--- begin Stored records ---
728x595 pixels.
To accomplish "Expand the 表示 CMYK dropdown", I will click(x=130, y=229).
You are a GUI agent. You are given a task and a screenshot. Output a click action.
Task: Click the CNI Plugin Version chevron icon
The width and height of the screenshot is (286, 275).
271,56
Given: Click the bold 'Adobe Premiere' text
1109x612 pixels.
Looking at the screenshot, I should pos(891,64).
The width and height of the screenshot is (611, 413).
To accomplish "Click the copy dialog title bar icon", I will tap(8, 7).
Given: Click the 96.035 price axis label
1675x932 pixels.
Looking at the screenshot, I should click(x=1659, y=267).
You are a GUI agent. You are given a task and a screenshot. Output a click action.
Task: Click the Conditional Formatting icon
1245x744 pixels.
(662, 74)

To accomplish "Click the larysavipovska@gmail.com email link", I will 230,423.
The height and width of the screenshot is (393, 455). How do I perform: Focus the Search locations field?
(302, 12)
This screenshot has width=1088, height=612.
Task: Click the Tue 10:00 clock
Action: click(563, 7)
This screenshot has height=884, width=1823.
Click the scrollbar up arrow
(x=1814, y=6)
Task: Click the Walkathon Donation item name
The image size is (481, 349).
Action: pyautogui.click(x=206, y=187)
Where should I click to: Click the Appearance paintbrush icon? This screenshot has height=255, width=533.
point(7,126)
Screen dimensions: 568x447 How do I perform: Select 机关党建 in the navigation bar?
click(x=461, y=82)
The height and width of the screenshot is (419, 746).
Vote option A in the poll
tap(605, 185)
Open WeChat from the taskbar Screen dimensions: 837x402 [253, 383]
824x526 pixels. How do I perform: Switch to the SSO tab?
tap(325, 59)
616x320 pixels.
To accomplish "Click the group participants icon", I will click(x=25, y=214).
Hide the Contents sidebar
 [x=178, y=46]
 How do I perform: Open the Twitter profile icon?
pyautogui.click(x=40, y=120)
--- end Stored records ---
» Exercise
Scale the lines starting with the one that contains "Hide the Contents sidebar" and going on through the end of the records. Rewrite them in full, requests included, multiplying every click coordinate in the answers by 0.45 and rounding to whole numbers, with halves rounded up.

» Right answer
Hide the Contents sidebar
 [x=80, y=21]
 How do I perform: Open the Twitter profile icon?
pyautogui.click(x=18, y=54)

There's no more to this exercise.